Iran : La trêve « imposée » aux États-Unis, un triomphe ou une farce ?
Après une nuit d’angoisse, l’Iran annonce un cessez-le-feu de deux semaines, mais les discours politiques oscillent entre triomphalisme et prudence, révélant des incohérences criantes.
Table Of Content
Le 8 avril, un souffle de soulagement a traversé l’Iran, comme un vent frais après une nuit d’angoisse où peu d’Iraniens ont pu trouver le sommeil. La nouvelle d’un cessez-le-feu de deux semaines a été accueillie avec des cris de victoire par certains, tandis que d’autres, plus prudents, se contentent de murmurer des avertissements. À Téhéran, Ali Akbar Velayati, conseiller du guide suprême, n’a pas hésité à clamer que cette trêve était une victoire « imposée aux États-Unis », un échec stratégique évident pour Washington, selon lui. Mais qui aurait cru qu’un cessez-le-feu pourrait être à la fois une victoire et une source d’angoisse ?

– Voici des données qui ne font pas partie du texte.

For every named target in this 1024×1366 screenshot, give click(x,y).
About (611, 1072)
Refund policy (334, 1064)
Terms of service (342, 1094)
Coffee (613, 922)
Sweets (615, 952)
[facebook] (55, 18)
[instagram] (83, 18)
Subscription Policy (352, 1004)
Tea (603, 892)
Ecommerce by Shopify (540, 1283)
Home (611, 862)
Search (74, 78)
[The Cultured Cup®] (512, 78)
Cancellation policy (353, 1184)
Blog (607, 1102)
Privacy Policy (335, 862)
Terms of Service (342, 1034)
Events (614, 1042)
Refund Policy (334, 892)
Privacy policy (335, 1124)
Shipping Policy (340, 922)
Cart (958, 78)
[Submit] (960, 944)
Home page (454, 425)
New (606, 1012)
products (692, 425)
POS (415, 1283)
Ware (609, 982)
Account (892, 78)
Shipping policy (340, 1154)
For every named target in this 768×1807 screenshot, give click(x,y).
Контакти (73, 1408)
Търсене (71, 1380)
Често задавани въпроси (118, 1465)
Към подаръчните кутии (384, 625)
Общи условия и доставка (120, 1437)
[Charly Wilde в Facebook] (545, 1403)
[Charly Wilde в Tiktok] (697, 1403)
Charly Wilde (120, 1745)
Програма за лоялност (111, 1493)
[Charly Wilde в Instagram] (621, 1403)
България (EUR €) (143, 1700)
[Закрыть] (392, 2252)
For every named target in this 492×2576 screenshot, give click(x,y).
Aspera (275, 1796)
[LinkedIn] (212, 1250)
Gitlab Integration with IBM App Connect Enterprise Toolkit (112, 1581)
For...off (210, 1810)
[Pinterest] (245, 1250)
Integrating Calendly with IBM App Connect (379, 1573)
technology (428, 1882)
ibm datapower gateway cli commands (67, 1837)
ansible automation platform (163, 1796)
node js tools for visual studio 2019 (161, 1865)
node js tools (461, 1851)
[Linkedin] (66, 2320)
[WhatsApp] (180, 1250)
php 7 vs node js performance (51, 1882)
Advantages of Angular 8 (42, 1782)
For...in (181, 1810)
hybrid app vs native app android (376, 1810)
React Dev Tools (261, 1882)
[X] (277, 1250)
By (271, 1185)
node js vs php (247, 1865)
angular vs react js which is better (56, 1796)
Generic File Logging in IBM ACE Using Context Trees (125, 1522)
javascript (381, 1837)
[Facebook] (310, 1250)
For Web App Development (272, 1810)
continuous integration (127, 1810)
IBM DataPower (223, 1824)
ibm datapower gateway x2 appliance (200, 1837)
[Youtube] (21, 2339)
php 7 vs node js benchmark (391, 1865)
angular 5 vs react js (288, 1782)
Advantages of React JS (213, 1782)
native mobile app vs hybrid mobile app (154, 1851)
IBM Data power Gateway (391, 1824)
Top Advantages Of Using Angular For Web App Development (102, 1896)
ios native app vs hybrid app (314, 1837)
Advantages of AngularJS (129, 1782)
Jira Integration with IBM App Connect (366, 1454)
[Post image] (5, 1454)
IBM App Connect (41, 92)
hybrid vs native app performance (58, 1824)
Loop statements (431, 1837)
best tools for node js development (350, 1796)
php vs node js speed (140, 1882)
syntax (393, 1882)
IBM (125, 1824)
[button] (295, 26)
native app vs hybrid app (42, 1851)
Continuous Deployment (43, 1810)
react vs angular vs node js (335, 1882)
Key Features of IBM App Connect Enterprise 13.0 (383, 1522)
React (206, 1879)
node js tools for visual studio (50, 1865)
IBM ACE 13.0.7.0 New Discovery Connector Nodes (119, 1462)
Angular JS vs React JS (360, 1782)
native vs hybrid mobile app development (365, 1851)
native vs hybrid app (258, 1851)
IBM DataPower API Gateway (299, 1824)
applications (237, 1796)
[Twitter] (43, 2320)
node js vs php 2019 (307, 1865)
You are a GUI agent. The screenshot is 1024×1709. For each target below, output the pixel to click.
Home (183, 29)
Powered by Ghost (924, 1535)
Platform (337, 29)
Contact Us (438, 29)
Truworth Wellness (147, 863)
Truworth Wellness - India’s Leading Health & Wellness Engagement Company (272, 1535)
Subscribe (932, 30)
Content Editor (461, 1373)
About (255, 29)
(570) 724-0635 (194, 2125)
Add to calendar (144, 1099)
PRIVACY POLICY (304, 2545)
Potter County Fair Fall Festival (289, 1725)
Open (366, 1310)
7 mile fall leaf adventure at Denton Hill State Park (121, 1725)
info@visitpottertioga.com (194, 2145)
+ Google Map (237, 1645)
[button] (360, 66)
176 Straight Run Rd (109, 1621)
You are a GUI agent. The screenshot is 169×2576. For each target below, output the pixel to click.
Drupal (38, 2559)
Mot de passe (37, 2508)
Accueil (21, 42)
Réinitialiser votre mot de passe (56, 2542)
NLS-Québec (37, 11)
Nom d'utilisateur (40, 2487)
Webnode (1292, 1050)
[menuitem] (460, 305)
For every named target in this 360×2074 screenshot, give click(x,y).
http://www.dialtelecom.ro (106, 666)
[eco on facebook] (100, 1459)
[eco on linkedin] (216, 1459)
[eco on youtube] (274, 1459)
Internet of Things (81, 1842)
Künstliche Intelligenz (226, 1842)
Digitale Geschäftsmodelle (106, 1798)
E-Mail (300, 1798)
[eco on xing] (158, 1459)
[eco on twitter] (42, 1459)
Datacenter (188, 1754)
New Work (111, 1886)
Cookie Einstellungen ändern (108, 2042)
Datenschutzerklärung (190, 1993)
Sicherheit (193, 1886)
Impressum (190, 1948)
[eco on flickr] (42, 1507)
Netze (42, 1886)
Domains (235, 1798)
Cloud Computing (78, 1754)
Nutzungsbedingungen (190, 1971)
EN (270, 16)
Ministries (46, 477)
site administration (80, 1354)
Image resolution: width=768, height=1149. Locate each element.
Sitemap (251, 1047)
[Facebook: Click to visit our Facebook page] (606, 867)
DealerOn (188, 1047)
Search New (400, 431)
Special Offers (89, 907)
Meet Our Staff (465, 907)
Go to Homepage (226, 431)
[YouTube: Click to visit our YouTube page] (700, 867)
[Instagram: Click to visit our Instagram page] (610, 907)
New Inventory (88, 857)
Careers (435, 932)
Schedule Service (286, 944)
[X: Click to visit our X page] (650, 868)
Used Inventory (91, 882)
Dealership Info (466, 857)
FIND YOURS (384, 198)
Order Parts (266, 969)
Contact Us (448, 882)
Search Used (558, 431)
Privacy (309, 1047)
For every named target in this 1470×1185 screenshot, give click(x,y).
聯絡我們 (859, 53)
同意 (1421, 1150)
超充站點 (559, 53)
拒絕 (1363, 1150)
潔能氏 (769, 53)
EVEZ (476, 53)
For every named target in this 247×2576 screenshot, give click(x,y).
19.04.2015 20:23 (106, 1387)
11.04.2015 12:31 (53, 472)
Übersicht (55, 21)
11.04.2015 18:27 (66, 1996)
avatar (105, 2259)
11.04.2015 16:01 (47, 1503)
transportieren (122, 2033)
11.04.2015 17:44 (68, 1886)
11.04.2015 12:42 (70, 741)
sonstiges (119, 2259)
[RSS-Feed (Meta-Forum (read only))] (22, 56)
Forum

Ce qui se passe réellement
La presse iranienne rapporte que le cessez-le-feu a été accueilli avec une mixité d’appels à la prudence et de triomphalisme. Velayati a averti que les forces armées étaient en état d’alerte maximale, prêtes à réagir fermement à toute « erreur d’appréciation du front judéo-arabo-américain ». On se demande alors si cette trêve est un cadeau ou un piège. Le journal Javan, proche des Gardiens de la Révolution, souligne que le retrait de l’ennemi n’est pas le fruit de bonnes intentions, mais plutôt le résultat des « coûts stratégiques » infligés par l’Iran à ses adversaires. Une belle manière de dire que la guerre est un jeu d’échecs où les pions sont des vies humaines.
Le journal ultraconservateur Kayhan ne s’est pas privé de critiquer le cessez-le-feu, le qualifiant de « cadeau » offert à l’ennemi. « Même s’ils acceptaient toutes les conditions de l’Iran, quelle garantie aurions-nous qu’ils respecteraient leurs engagements ? » s’interroge le quotidien. Une question qui pourrait faire sourire, si ce n’était pas si tragique.
Pourquoi cela dérange
Les incohérences dans le discours politique sont frappantes. D’un côté, on célèbre une victoire, de l’autre, on se prépare à la guerre. Cette dualité témoigne d’une incapacité à gérer la réalité d’un conflit qui a déjà causé de lourdes pertes humaines et matérielles. Les dirigeants iraniens semblent jouer à un jeu dangereux où la vie des citoyens n’est qu’un simple enjeu.
Ce que cela implique concrètement
La situation reste fragile, et les conséquences d’un cessez-le-feu mal géré pourraient être désastreuses. Les médias réformateurs mettent l’accent sur les pertes encourues par l’Iran, et un expert a même déclaré que, bien que ce cessez-le-feu soit une « victoire politique majeure », le pays a subi des « pertes humaines et matérielles » considérables. Une victoire à quel prix ?
Lecture satirique
Il est fascinant de voir comment les discours politiques peuvent se contredire. D’un côté, on nous dit que l’Iran a démontré sa capacité à mener une guerre de longue durée à son avantage, et de l’autre, on nous avertit que la paix pourrait favoriser la montée d’un courant partisan d’un compromis avec l’Occident. Comme si la paix était synonyme de trahison. Quelle ironie !
Effet miroir international
Cette situation n’est pas sans rappeler les discours de certains dirigeants autoritaires à travers le monde, qui utilisent la guerre comme un outil de manipulation politique. Les États-Unis, la Russie, et d’autres pays ont souvent recours à des stratégies similaires pour maintenir le pouvoir, tout en jouant sur les peurs et les incertitudes de leurs citoyens.
À quoi s’attendre
Les tendances visibles suggèrent que l’Iran pourrait naviguer entre la guerre et la paix, mais à quel coût ? Les dirigeants devront agir avec tact et ingéniosité pour éviter que cette trêve ne se transforme en un nouveau conflit. Les opportunités sont là, mais elles sont fragiles.